*Record set*.
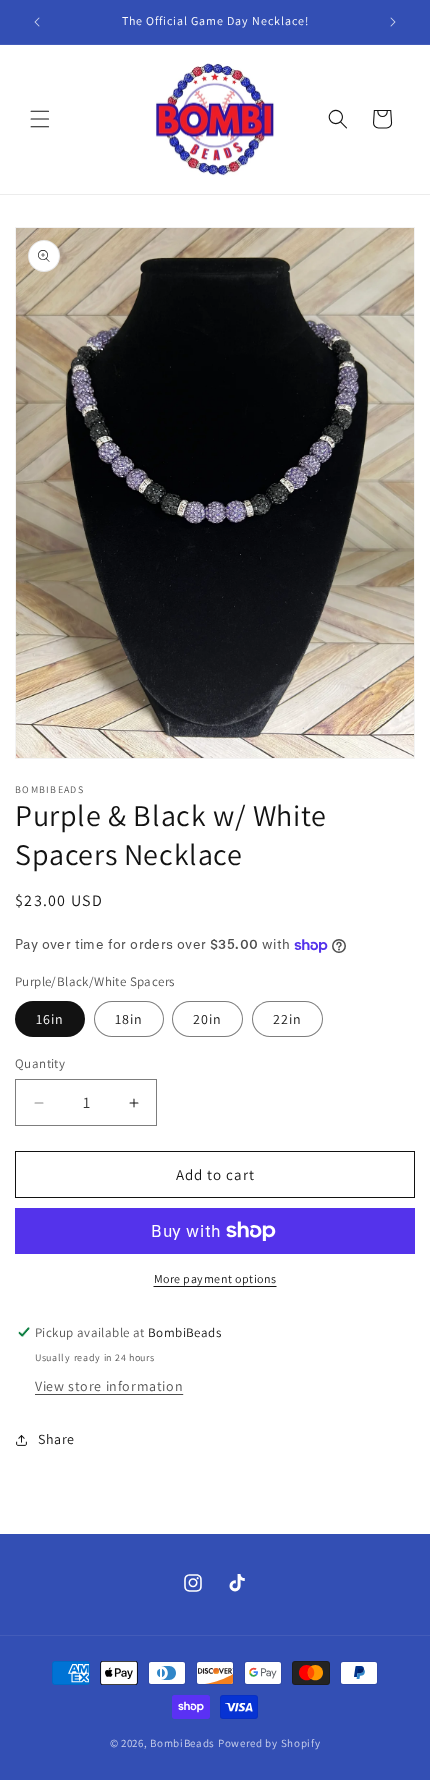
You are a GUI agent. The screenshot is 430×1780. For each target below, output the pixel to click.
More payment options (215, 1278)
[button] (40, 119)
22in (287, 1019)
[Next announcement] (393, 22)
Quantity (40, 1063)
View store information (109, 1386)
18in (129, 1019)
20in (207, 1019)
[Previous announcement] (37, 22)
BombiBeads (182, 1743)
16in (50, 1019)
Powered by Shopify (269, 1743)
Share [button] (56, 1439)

*Exercise*.
For the string "announcement", search the preceding data and copy every line that includes it.

*Response below*.
[Next announcement] (393, 22)
[Previous announcement] (37, 22)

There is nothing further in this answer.